Su destino cambió con la llegada al Kremlin de Mijaíl Gorbachov quien, ansioso por acabar con el problema afgano, halló en este ferviente islámico, aunque comunista convencido, a un «internacionalista amigo» en el que depositar su confianza para concluir una ocupación que daba demasiados problemas a la URSS. Babrak Karmal, líder de la facción popular del Partido Democrático Popular de Afganistán (PDPA), perdió el favor de Moscú, que le sustituyó por Najibulá, líder de la facción Parcham del PDPA, la de los intelectuales, en mayo de 1986. Un año más tarde, se convirtió en presidente.

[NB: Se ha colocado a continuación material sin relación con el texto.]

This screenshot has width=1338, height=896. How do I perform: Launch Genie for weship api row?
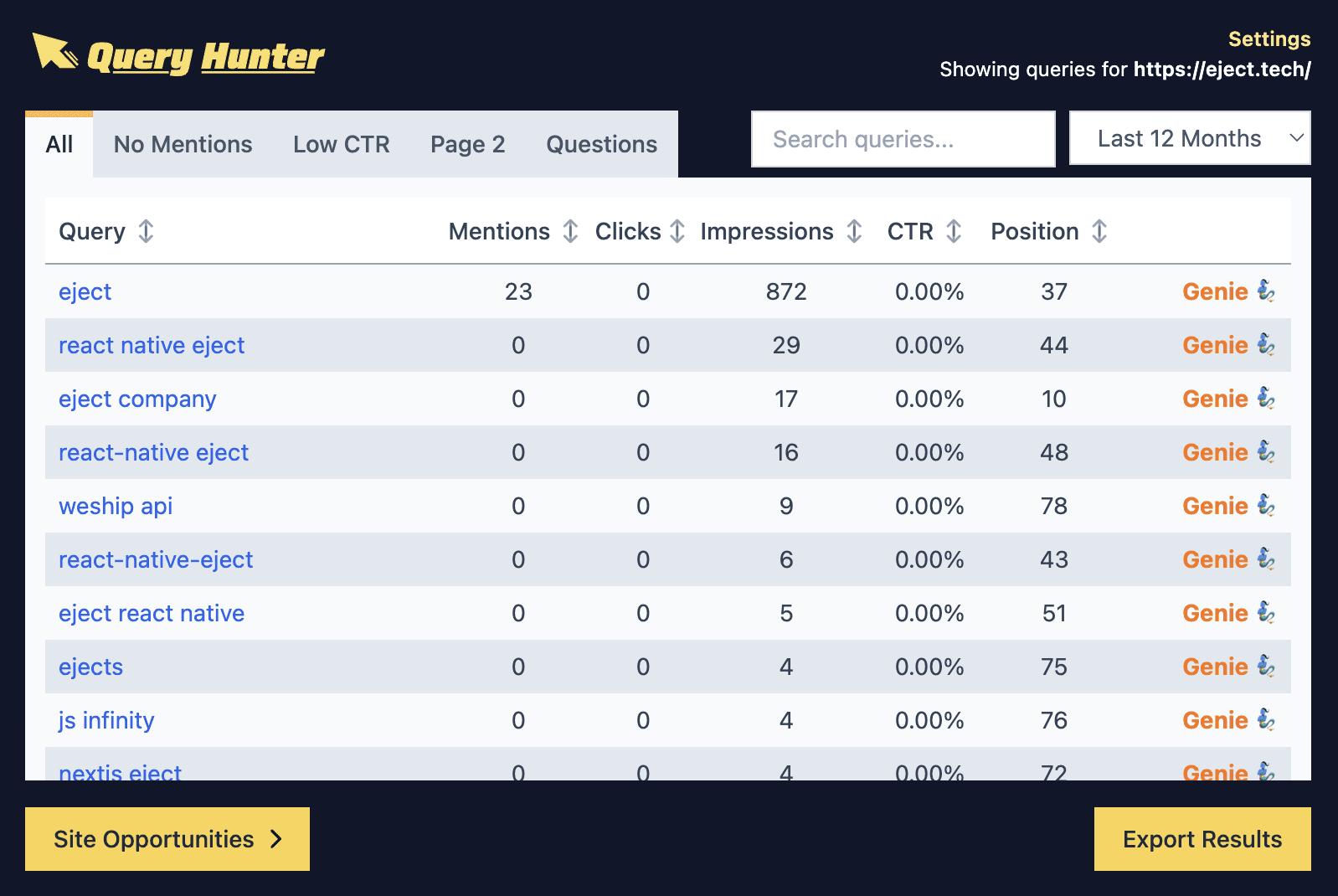pyautogui.click(x=1227, y=506)
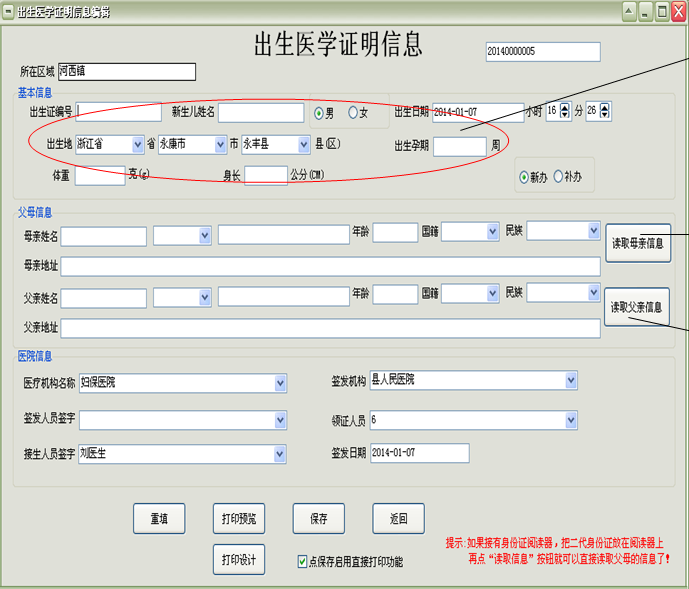Click the 读取母亲信息 button
This screenshot has height=589, width=689.
[637, 243]
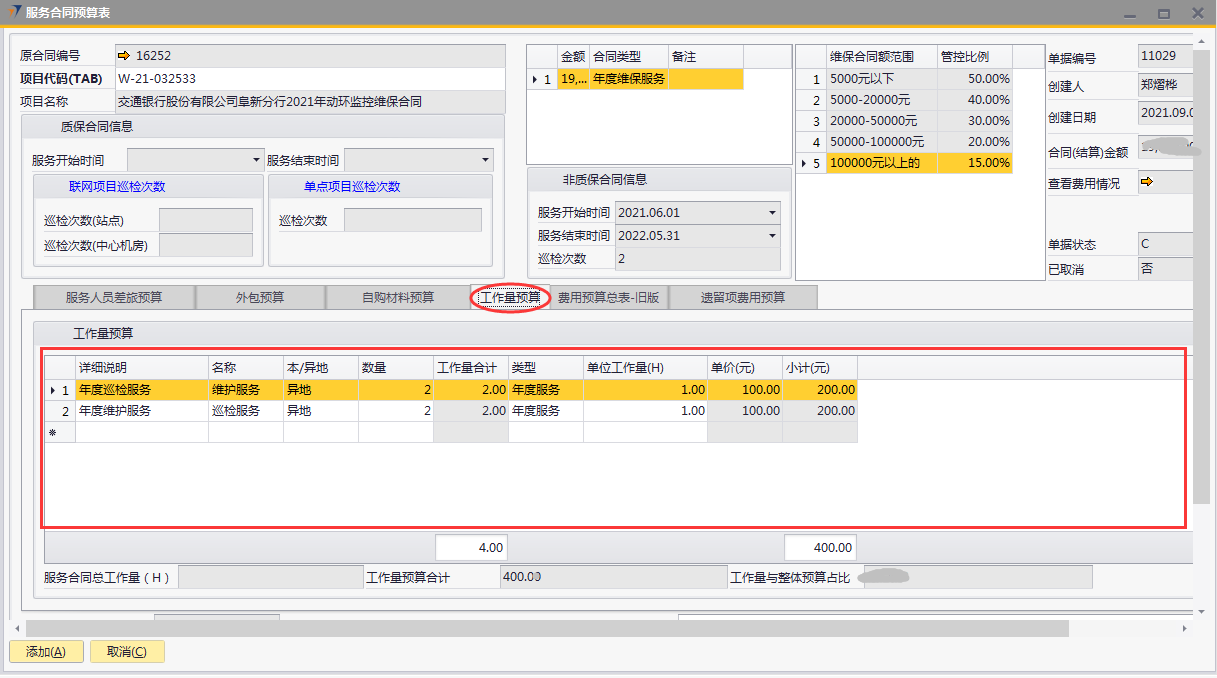Maximize the 服务合同预算表 window
1217x678 pixels.
point(1164,14)
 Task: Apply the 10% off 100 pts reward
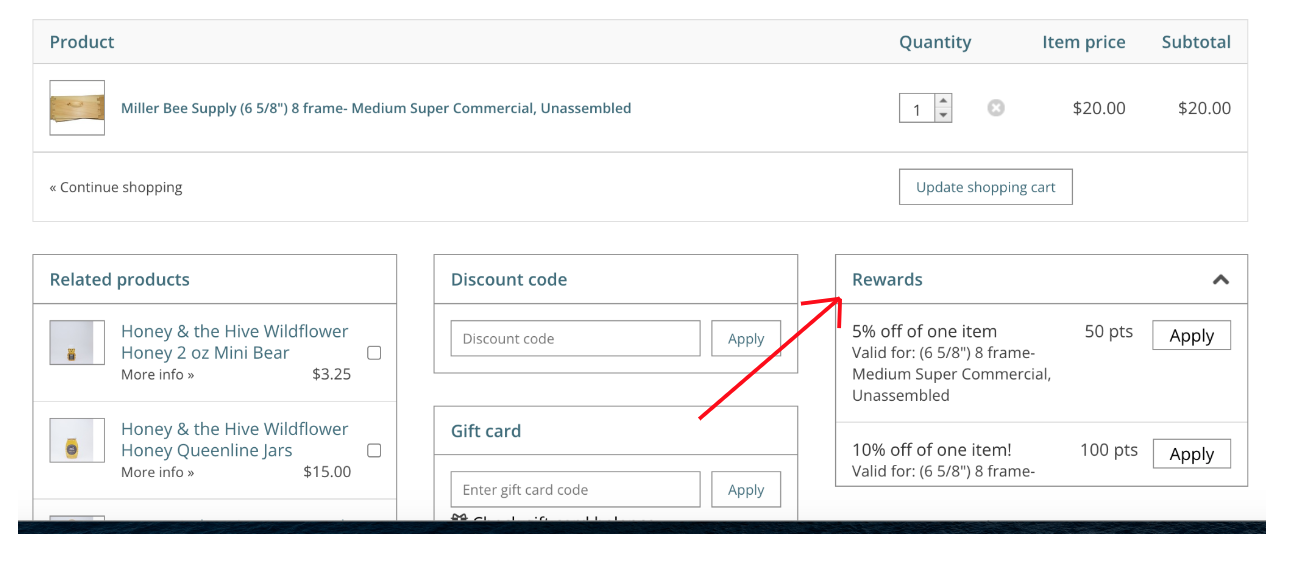click(1191, 454)
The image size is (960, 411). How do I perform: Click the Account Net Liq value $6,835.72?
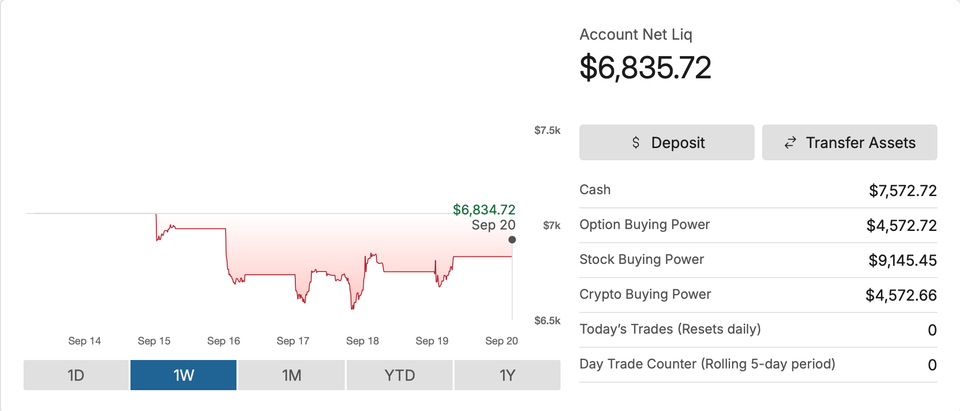coord(645,67)
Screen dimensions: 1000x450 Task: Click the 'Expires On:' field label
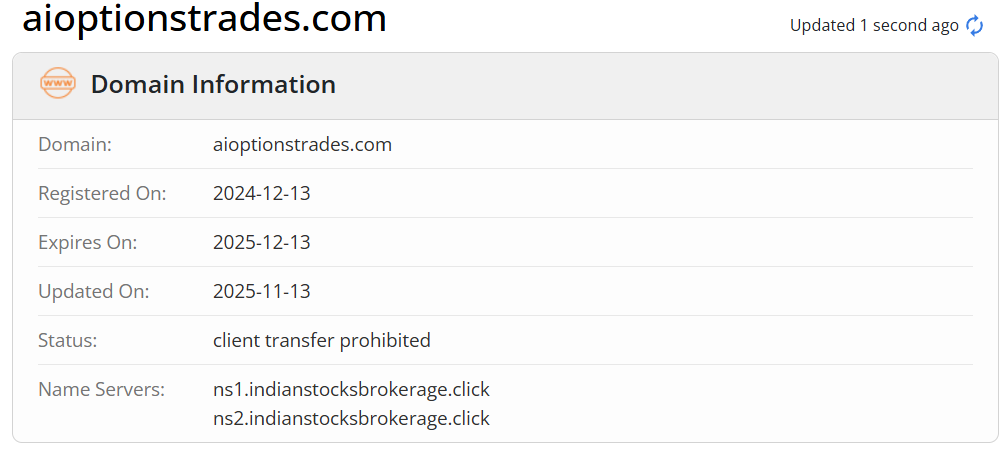click(x=88, y=243)
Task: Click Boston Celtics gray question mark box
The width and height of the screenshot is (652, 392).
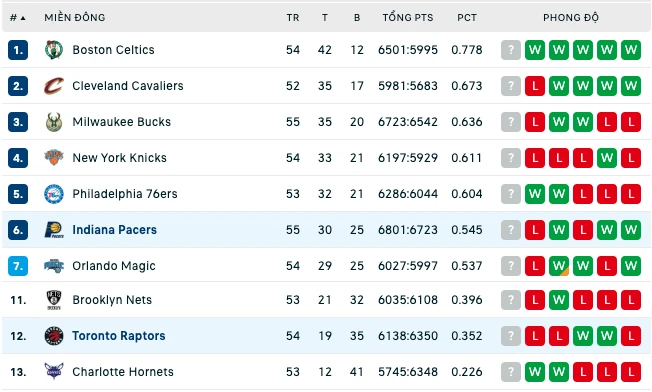Action: [511, 50]
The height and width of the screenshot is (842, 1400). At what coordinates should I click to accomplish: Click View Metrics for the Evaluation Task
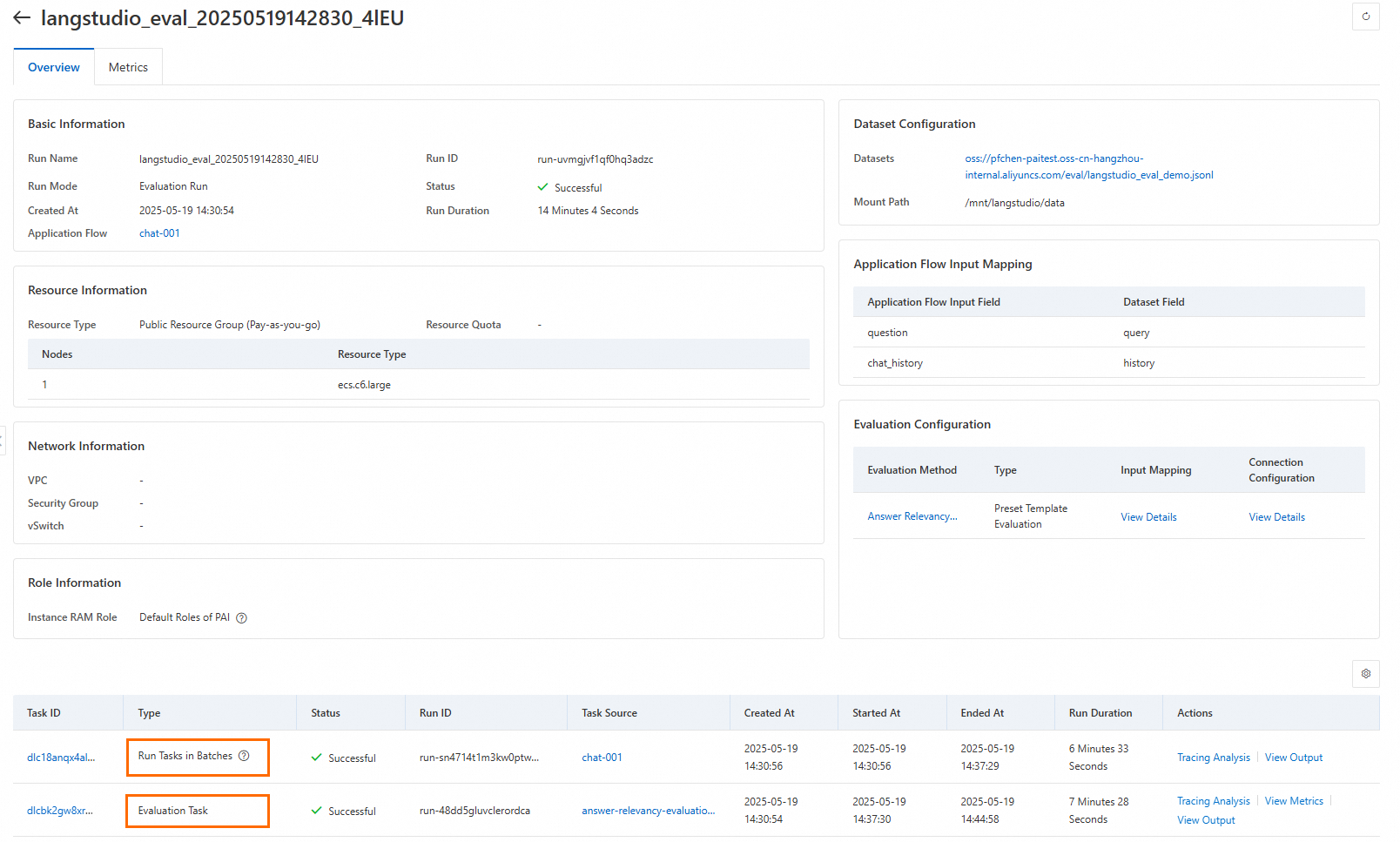pos(1294,801)
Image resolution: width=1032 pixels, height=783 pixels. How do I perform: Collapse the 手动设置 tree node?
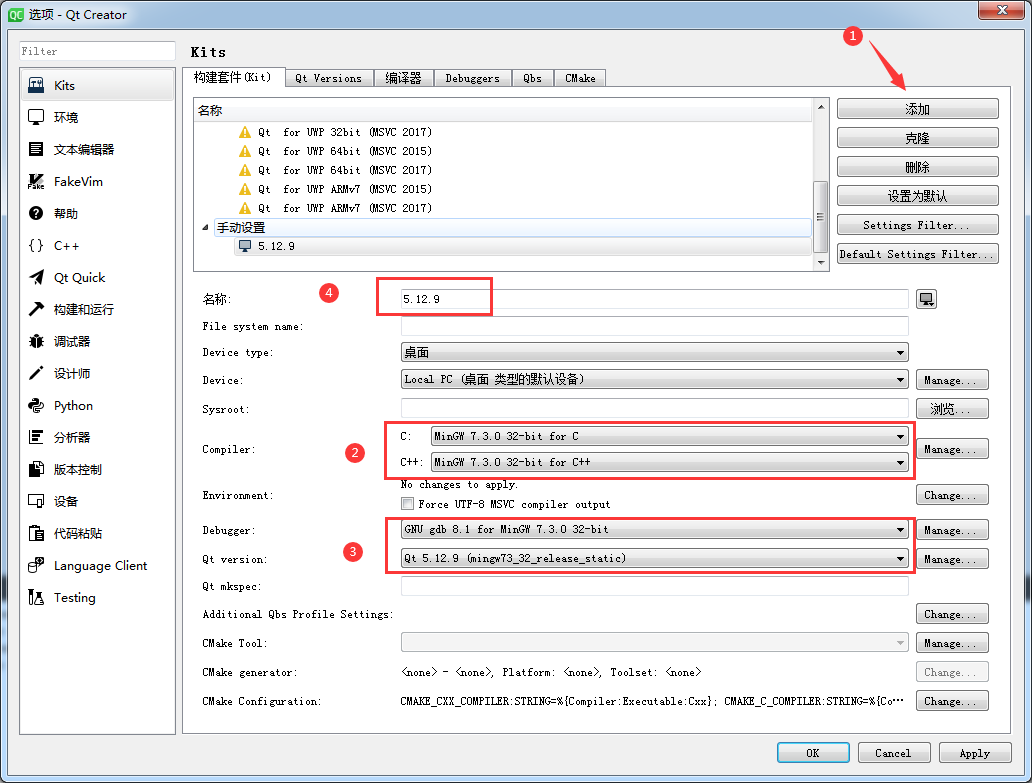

«Mi política es un autobús hacia la paz. Quien no se sube, se queda aislado»,dijo en junio de 1990 a EL PAÍS. Tenía entonces como gran mérito haber impulsado las negociaciones de Ginebra que, auspiciadas por la ONU, permitieron la salida ordenada de las tropas soviéticas, que en 1979 llegaron para «ayudar a un Gobierno amigo».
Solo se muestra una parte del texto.